Comme l’indique la page Wikipédia qui lui est consacrée, Robert Altman fait partie des rares cinéastes (avec Clouzot et Antonioni) à avoir obtenu le prix suprême des trois grands festivals de cinéma européens : Palme d’or pour M.A.S.H., Lion d’or pour Short Cuts et Ours d’or pour ce Buffalo Bill et les Indiens, qui le mérite amplement par son ambition, son originalité et sa complexité.
Alors que, depuis quelques temps, on ne cesse de parler du « roman national », il est plus qu’intéressant de regarder ce film qui s’amuse à montrer à quel point ce type de récit historique est falsifié et à quel point il est nécessaire de le « déconstruire ». Mais Altman le fait non en historien, mais en artiste.
Loin d’être le héros de la conquête de l’Ouest décrit dans les livres d’histoire, Buffalo Bill est ici un minable fini, un alcoolique paumé au milieu de nulle part, qui doit tout à ce que l’on construit autour de lui, et non pas à ses actes en eux-mêmes.
Fidèle à ses méthodes et ses thématiques, Altman poursuit, dans la droite lignée de M.A.S.H. et Nashville, sa description sarcastique de l’Amérique et de ses mythes. Un sarcasme qui, à aucun moment, ne se suffit à lui-même : le but d’Altman n’est pas seulement de se moquer. D’ailleurs, aussi ridicules soient-ils, ses personnages ne se contentent pas de faire rire d’eux-mêmes mais deviennent souvent pathétique. Il faut absolument voir ce dernier quart d’heure, avec un William Cody désespérément seul, véritable personnage shakespearien hanté par le fantôme de Sitting Bull.
Car, bien entendu, comme l’indique le titre, les Indiens tiennent un rôle essentiel dans le film. Sitting Bull est ici l’exact opposé de Buffalo Bill : personnage discret, intelligent, sensible, assumant courageusement son rôle de dirigeant d’un peuple déchu de ses droits. Sitting Bull est sans doute le seul personnage héroïque de ce film.

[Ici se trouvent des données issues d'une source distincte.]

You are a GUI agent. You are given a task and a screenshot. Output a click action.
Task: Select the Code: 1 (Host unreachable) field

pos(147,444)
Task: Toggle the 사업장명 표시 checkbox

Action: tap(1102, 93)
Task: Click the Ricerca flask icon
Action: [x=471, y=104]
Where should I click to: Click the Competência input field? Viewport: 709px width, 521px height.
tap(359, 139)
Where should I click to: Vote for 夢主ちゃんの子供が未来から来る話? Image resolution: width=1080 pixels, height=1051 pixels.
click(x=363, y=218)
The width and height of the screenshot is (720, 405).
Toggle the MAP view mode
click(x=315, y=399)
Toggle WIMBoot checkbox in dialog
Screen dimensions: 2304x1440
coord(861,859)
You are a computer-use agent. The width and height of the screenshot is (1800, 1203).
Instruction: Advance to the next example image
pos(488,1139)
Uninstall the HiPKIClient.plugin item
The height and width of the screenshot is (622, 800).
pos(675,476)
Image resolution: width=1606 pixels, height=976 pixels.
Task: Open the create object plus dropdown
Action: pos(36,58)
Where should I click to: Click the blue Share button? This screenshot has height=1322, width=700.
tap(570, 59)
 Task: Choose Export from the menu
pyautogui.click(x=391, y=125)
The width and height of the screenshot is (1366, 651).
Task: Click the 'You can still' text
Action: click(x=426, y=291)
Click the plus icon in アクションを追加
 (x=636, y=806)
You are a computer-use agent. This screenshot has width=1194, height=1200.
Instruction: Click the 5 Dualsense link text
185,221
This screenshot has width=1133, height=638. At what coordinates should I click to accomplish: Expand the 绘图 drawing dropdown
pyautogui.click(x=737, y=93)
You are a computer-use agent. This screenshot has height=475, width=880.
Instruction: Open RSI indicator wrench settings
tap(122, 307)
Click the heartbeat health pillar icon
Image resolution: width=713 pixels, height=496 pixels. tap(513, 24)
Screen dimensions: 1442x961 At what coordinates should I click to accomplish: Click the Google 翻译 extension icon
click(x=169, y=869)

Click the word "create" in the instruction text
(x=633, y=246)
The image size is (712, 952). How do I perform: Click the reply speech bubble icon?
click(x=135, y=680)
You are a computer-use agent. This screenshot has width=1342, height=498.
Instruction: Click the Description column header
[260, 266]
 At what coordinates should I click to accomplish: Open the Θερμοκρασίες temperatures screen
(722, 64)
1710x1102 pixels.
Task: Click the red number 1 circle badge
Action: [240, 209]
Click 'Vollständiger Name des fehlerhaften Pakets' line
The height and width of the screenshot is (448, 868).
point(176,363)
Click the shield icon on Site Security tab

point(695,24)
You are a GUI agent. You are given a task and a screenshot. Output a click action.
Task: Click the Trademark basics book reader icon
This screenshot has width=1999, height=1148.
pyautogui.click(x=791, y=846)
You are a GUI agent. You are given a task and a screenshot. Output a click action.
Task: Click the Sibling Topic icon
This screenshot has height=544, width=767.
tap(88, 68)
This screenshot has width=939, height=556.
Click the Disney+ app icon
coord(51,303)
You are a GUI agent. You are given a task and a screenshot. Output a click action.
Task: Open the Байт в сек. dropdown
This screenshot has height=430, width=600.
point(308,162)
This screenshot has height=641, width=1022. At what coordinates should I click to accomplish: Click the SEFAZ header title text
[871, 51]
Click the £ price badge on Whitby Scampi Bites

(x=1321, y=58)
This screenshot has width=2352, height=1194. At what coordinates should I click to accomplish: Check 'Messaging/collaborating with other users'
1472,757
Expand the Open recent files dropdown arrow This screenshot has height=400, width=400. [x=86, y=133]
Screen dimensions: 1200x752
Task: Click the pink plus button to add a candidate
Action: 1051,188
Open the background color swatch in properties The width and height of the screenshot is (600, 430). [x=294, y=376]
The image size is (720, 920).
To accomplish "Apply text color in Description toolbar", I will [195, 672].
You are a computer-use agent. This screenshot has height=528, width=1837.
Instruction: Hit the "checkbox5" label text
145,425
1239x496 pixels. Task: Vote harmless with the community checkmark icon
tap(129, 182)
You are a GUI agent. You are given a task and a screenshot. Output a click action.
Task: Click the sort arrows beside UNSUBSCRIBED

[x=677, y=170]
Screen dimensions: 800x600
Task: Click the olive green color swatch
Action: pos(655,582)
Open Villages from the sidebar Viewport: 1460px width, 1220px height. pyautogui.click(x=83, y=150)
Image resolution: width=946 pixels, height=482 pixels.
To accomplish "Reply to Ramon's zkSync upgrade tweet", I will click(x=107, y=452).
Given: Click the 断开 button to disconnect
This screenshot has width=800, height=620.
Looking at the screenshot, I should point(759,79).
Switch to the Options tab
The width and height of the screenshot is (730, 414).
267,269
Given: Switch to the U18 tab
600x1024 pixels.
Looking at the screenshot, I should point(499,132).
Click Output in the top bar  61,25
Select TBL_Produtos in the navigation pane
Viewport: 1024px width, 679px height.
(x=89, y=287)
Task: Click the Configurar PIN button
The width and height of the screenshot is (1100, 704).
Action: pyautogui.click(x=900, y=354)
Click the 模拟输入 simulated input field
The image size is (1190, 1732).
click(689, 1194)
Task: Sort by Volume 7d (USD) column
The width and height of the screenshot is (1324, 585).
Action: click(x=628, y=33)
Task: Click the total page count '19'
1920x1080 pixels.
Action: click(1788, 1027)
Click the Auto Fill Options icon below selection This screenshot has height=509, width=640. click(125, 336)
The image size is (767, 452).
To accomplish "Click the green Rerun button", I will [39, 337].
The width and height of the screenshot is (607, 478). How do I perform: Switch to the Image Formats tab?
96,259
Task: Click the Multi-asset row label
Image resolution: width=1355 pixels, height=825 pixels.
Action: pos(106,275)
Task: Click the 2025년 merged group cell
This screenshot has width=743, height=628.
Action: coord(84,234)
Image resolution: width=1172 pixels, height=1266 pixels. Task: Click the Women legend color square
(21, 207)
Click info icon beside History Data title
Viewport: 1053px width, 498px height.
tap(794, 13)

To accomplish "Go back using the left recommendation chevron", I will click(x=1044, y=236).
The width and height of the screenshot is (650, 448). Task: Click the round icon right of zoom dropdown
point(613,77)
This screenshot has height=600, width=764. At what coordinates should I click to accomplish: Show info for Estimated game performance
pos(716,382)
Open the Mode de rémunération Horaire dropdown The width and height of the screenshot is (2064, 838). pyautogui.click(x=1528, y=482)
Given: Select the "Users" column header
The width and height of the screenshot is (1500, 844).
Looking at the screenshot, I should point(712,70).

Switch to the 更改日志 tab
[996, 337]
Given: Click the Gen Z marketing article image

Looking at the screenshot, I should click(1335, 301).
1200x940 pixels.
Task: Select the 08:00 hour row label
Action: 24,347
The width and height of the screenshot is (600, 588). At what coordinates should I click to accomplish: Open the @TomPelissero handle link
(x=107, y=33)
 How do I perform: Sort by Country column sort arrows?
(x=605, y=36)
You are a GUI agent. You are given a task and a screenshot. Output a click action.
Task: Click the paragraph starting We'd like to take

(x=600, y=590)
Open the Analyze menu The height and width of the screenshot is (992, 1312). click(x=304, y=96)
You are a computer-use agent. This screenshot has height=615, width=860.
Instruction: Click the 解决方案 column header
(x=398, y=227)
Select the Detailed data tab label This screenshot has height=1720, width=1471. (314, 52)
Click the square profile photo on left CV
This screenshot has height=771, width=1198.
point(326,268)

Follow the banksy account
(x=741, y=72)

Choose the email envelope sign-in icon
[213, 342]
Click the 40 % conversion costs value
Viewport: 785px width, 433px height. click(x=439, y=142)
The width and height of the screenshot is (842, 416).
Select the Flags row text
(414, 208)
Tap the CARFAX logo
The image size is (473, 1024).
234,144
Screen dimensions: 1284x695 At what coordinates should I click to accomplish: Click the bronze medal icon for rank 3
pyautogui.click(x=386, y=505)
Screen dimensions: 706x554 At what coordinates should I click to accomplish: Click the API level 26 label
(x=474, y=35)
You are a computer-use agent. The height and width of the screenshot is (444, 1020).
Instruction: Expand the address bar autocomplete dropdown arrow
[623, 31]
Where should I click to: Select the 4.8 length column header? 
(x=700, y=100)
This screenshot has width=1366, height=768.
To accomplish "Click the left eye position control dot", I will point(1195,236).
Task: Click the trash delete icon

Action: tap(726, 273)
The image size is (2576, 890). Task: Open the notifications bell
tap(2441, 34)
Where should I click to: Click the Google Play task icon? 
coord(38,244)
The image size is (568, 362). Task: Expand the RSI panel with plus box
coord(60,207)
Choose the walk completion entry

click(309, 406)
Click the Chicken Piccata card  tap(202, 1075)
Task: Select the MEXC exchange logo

Comme dans Nashville, il y a ici un aspect « spectacle dans le spectacle » parfaitement assumé : l’Amérique d’Altman est un pays en constante représentation, se montrant elle-même, criant ses convictions et dessinant sa légende, même si celle-ci est éloignée de la réalité. Le rôle que s’attribue Altman, c’est de mettre à jour les coulisses de ces spectacles.
En cela, un personnage, énigmatique et passionnant, apparaît au début et à la fin de Buffalo Bill, un personnage interprété par l’immense Burt Lancaster et qui se félicite d’avoir créé Buffalo Bill. Car le grand drame de Buffalo Bill, c’est qu’en réalité il n’existe que sur la piste de son spectacle. Une fois le spectacle fini, il n’est plus rien. Le personnage ne cesse, tout au long du film, d’être déçu, rejeté, de voir son autorité reniée, etc.
Dans ce rôle de héros d’opérette (au sens quasiment littéral du terme), Paul Newman livre un de ses plus belles prestations, jouant avec une finesse extraordinaire. Le reste du casting est remarquable également, notamment les habitués des films d’Altman (comme Géraldine Chaplin ou Shelley Duvall).
Altman livre ici un film finalement ambitieux dans sa volonté de représenter l’Amérique telle qu’on la voit dans les années 70, une Amérique raciste, ayant dénué ses premiers habitants de tous leurs droits, les ayant chassés de leurs terres, une Amérique qui se plaît à être blanche, pionnière et héroïque là où, en réalité, elle n’est que raciste, violente et autrice d’un génocide.